Мы приехали, наконец, в... Швейцарец мой, не замешкавшийся показать себя в настоящем своем виде, давно уже, под предлогом, что Русскому баричу неприлично показывать себя скаредным, тешил везде свое лакомство, рассыпая щедро вверенные ему деньги. В ... вручил он меня профессору, который был ему приятелем и, сдав меня ему с рук на руки, слегка уже только наблюдая за успехами моими, дал полную свободу своим прихотям. «Леонид, сказала однажды мать моя, от тебя зависит, чтобы мы скорее увиделись: учись прилежнее, и отец твой ускорит твоим возвращением». Магические слова эти были талисманом незабываемым. Я учился усиленно, перегонял товарищей моих, спеша снова зажить жизнью сердца при матери. Швейцарец мой пользовался успехами моими и, прилагая одобрение учителей к огромным счетам издержек, выманивал у матери моей подарки, а у отца кредитивы новые.
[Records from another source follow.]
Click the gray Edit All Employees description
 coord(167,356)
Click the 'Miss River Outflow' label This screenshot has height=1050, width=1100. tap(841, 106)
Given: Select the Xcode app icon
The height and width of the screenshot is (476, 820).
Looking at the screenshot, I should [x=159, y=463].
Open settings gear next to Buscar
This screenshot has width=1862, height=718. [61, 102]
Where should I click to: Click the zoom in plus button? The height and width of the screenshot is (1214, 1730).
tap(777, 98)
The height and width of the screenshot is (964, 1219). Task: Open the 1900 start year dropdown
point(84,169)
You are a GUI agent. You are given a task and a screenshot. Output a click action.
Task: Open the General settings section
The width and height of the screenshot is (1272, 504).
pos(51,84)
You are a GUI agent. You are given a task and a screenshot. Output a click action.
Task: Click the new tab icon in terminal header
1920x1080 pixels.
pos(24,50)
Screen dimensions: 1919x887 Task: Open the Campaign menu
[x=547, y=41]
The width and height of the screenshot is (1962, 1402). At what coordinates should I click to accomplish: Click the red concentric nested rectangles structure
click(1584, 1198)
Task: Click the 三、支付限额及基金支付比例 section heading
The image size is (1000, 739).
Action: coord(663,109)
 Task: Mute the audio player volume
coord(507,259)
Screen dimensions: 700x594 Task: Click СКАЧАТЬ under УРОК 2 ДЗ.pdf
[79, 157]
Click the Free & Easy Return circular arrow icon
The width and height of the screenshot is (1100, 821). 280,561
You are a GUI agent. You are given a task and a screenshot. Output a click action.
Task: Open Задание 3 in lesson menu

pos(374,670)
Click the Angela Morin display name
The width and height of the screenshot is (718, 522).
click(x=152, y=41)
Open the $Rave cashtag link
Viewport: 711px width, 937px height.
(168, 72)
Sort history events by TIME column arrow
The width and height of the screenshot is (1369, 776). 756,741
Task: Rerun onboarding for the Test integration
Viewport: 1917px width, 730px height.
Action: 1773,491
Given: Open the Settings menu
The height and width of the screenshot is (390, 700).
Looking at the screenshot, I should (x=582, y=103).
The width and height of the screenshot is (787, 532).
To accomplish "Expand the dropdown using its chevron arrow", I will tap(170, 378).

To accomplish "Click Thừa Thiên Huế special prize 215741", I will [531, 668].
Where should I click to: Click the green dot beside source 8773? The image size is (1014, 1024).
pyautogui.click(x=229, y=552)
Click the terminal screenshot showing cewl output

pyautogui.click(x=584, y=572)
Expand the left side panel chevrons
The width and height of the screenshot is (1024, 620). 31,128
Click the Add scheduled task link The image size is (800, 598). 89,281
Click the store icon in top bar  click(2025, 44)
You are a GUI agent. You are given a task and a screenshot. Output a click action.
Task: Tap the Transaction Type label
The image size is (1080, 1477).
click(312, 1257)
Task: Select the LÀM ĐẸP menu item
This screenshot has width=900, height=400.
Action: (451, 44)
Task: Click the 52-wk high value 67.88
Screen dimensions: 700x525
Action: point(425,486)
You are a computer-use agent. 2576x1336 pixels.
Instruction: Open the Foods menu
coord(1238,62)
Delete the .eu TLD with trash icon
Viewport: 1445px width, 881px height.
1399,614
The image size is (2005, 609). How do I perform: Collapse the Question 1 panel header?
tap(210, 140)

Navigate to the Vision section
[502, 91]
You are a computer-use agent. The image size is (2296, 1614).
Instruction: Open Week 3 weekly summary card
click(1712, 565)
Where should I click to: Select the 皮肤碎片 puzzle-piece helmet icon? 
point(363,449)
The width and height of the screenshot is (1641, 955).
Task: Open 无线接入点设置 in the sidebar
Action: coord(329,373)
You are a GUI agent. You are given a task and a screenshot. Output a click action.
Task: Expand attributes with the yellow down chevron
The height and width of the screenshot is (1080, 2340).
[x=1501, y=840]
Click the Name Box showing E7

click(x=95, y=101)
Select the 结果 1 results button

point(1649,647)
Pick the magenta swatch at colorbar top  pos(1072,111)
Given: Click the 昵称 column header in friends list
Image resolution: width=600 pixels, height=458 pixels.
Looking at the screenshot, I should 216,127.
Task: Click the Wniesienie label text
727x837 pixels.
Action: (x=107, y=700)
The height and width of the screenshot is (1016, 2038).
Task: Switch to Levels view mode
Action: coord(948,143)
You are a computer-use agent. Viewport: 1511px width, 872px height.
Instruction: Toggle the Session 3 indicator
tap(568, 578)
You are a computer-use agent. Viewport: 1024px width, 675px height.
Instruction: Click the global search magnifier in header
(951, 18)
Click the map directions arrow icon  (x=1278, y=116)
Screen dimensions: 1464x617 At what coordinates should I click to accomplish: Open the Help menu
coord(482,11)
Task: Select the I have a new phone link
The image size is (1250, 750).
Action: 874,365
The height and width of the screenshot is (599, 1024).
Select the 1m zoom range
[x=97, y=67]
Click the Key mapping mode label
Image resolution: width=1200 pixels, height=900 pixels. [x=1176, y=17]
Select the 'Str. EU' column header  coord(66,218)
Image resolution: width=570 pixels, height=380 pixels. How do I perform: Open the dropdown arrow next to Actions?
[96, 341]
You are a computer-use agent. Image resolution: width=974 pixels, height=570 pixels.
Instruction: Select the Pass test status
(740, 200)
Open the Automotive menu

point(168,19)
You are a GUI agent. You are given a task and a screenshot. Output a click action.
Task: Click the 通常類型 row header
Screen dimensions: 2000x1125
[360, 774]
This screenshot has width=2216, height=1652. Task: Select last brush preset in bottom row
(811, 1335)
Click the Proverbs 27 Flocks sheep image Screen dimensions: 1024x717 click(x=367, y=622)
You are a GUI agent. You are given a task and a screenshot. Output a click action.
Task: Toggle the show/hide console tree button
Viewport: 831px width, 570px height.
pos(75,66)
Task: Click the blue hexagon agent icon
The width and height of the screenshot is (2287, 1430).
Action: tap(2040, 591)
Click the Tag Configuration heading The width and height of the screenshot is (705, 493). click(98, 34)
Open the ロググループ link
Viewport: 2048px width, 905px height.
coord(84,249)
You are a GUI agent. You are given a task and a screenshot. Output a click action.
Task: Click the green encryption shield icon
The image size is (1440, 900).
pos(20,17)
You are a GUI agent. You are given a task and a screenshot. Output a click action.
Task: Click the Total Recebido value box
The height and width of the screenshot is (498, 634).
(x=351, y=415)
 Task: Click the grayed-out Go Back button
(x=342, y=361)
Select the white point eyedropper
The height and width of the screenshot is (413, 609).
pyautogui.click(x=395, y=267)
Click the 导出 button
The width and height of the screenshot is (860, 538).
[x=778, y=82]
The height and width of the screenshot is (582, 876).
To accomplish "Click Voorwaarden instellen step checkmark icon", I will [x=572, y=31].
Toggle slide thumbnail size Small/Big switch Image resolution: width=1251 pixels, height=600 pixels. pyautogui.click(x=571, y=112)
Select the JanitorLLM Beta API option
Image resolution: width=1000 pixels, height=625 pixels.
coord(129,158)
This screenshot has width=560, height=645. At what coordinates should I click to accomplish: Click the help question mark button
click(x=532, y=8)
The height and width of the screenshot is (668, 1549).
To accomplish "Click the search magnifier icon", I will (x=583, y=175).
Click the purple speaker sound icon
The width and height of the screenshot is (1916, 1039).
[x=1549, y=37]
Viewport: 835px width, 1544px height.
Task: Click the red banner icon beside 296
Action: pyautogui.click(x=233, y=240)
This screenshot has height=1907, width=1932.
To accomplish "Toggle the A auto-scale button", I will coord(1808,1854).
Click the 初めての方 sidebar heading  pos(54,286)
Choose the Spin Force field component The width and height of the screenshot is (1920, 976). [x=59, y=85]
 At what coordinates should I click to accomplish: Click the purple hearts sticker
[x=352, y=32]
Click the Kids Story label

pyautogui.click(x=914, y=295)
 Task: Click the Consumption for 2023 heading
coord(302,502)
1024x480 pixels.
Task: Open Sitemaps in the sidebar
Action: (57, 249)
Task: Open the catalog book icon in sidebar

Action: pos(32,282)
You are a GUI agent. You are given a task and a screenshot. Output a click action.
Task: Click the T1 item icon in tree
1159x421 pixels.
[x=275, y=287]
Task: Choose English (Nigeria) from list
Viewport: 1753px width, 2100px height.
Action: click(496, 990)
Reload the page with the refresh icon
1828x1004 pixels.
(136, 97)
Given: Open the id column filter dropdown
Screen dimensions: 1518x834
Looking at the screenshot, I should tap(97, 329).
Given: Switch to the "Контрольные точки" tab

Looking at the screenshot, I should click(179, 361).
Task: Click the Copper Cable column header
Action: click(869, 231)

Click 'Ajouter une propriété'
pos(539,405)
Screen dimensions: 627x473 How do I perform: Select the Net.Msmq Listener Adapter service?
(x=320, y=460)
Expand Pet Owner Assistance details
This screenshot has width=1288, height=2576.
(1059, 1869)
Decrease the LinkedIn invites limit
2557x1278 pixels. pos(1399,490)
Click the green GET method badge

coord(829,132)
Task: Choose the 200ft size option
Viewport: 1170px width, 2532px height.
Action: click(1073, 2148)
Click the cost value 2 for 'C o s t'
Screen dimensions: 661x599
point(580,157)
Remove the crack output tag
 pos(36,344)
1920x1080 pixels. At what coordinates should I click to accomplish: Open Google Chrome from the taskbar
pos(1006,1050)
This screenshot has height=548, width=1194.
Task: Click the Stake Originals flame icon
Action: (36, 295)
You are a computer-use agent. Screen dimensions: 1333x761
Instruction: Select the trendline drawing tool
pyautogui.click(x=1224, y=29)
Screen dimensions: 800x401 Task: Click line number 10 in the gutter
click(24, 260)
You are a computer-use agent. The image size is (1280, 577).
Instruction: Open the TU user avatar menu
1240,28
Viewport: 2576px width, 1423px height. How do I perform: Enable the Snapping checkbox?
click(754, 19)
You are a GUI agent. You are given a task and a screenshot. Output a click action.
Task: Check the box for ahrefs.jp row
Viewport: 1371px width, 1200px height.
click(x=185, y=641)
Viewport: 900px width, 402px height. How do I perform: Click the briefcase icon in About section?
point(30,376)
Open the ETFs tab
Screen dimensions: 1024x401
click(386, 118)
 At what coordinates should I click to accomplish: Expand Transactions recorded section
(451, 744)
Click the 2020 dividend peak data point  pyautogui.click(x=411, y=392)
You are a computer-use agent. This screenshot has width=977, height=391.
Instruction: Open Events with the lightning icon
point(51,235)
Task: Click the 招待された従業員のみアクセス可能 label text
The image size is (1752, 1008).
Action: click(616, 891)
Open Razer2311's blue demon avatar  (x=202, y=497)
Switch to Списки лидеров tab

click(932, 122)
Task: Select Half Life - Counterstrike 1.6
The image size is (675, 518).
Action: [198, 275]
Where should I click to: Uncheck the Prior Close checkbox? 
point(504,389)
Третий год истекал уже, как однажды Швейцарец мой, поужинав поплотнее обыкновенного, сказал: «Я имею объявить вам новость, которая удивит вас. Принц Ф. хочет показать Россию сыну своему и ищет спутника верного. Жалованье огромное и вдвое против того, которое я получаю от родителей ваших. Вы чувствуете, что я не могу лишиться такого выгодного случая; я уговорился уже с принцем, и мы завтра по утру с вами расстанемся». Мы с Климом остолбенели. «Помилуйте, батюшка, как же барин мой здесь один останется?» - «О, это самая безделица: я поручил вас профессору и, увидевшись с родителями вашими, лично обо всем переговорю с ними». Сказав это, отпер шкатулку, выложил на стол червонцы и кредитивы и, оточтя сполна все, что до этого дня ему следовало, оставил нас при 10-ти талерах и кредитиве на 50 червонцев. Изумленный Клим хотел выразить ему невозможность остаться нам на чужой стороне при такой малой сумме, едва до новой присылки достаточной, но Швейцарец закричал громогласно: «полно врать... братец, я сказал уже, что все по приезде в Россию   устрою», потом запер шкатулку, отдал мне ключ, стал укладывать чемодан свой, вынес его в переднюю, на всякий случай простился со мною, лег в постель и захрапел скоро.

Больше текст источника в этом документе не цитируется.